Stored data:
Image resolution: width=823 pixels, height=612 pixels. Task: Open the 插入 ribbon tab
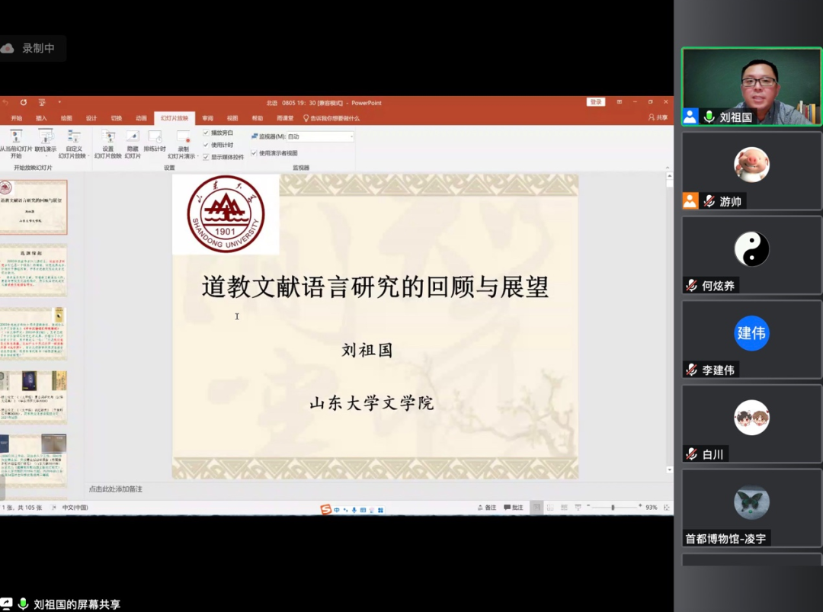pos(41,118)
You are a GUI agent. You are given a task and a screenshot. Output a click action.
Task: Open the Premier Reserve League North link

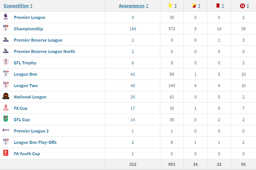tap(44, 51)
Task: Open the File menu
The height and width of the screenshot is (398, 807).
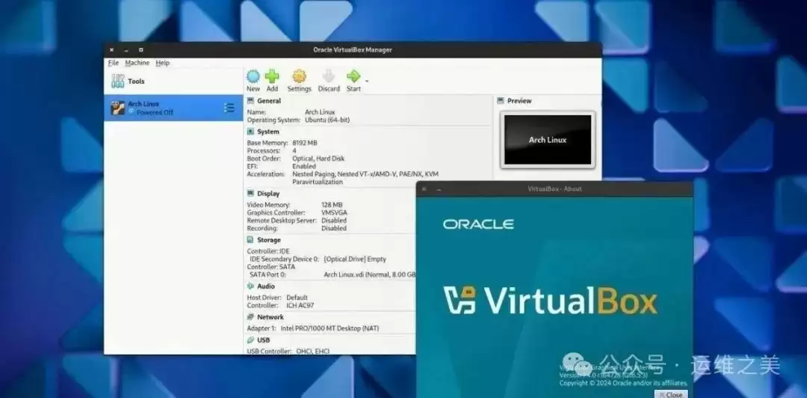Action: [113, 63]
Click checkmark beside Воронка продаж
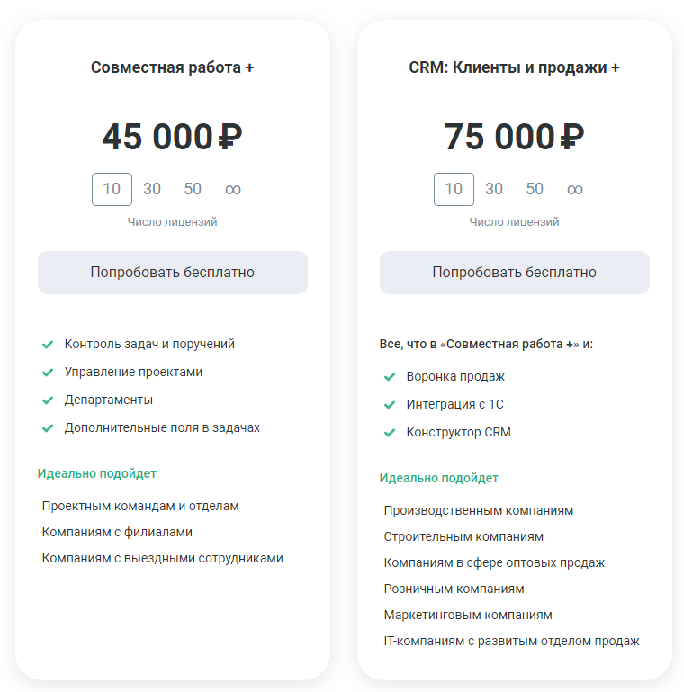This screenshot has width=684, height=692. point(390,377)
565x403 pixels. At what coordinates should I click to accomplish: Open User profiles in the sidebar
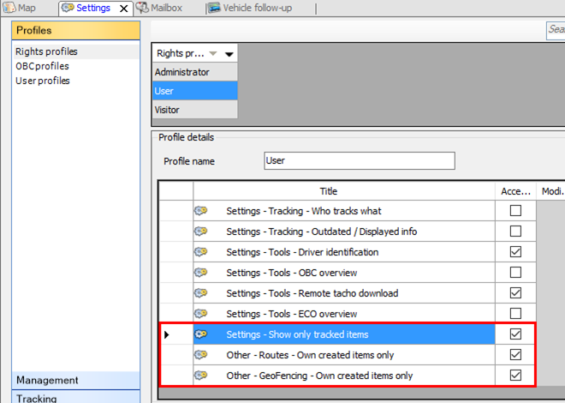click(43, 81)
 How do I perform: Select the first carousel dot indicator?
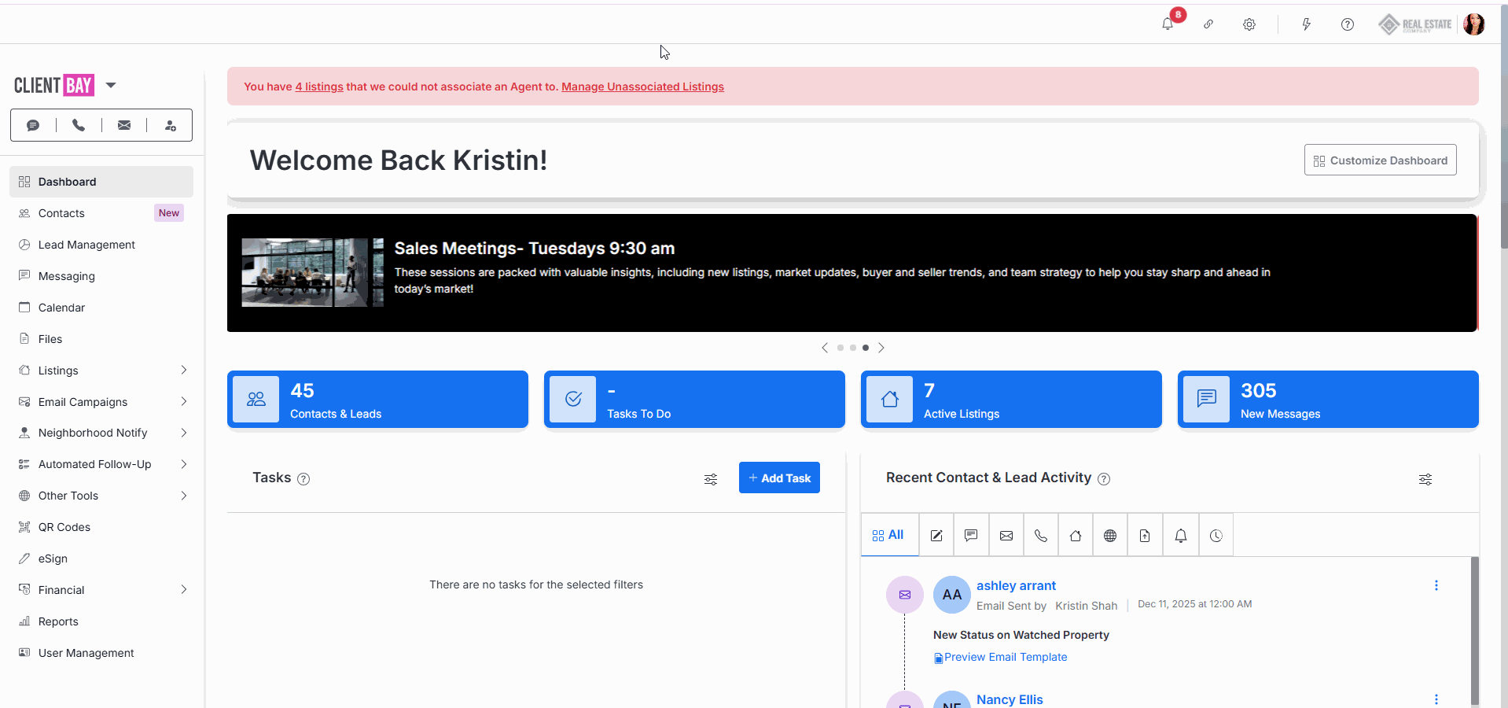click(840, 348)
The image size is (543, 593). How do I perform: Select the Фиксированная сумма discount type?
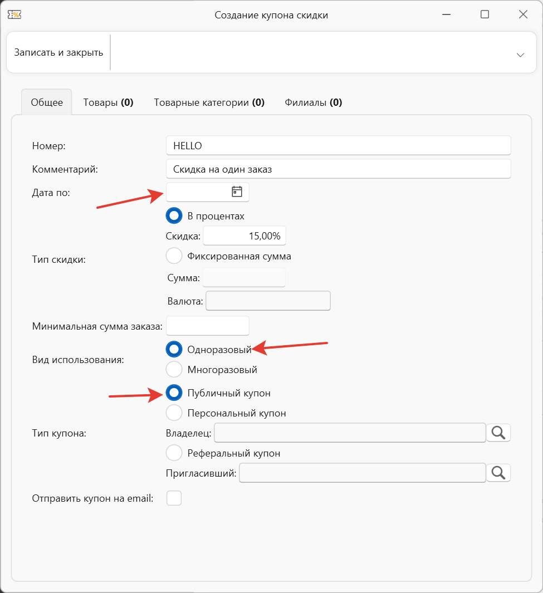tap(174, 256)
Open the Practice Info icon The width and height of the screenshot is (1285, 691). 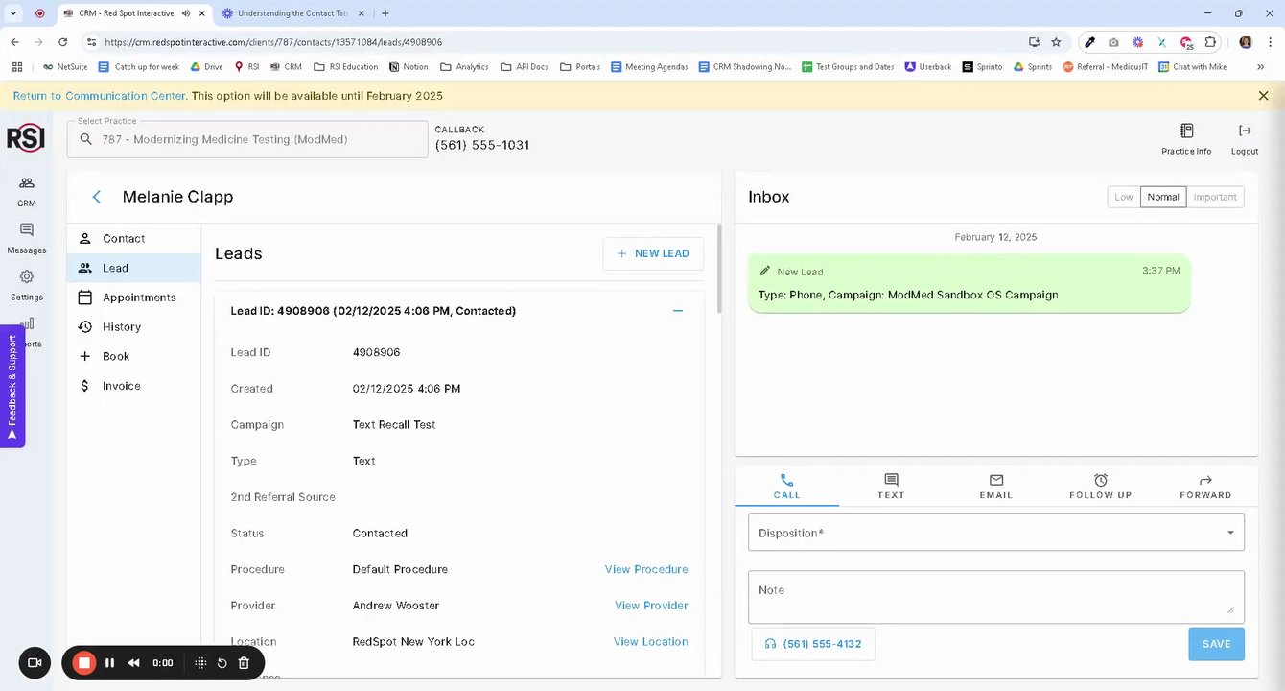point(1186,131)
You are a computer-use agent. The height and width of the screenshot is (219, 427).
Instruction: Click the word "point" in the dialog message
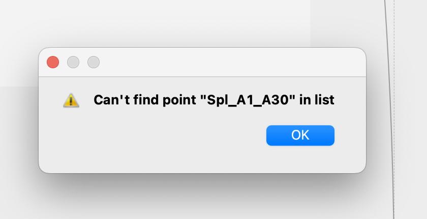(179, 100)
--
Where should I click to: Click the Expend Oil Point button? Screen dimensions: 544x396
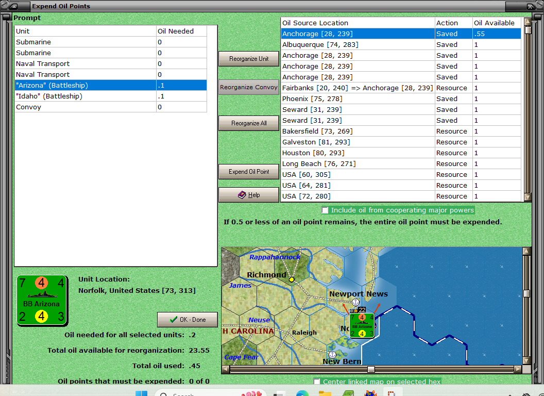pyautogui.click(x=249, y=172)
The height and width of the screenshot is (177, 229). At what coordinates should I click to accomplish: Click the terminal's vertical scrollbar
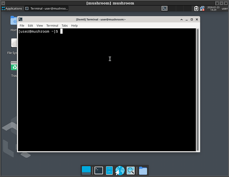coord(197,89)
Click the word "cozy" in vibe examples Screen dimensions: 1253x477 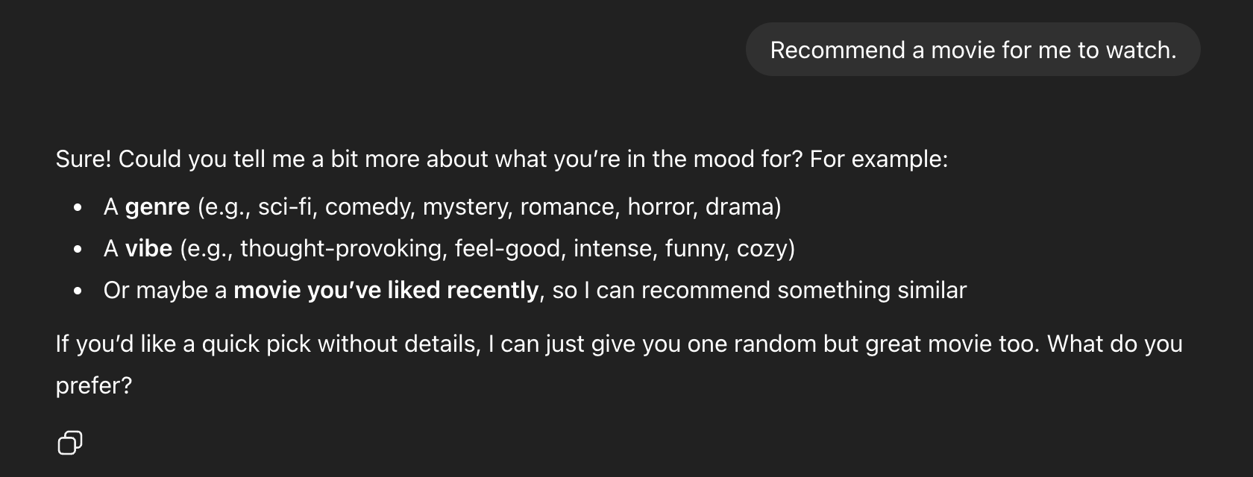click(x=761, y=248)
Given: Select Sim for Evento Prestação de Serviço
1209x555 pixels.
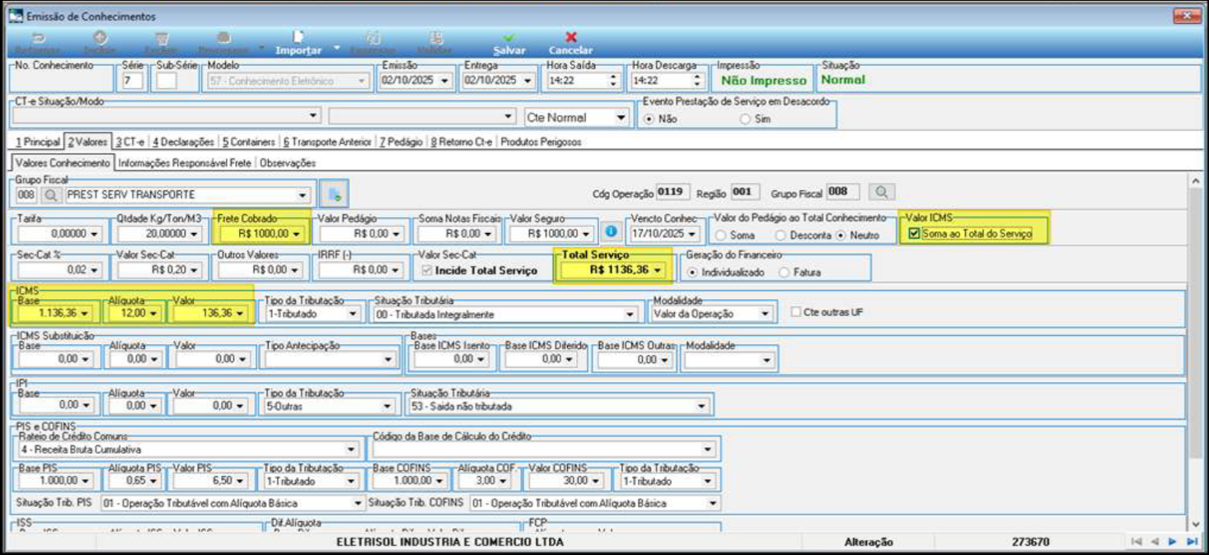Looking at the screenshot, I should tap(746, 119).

Problem requirements: When a line in the data contains "agent", return it as written.

Response:
You are a GUI agent. You are given a task and a screenshot. Output a click action.
You are a computer-use agent. The height and width of the screenshot is (219, 427).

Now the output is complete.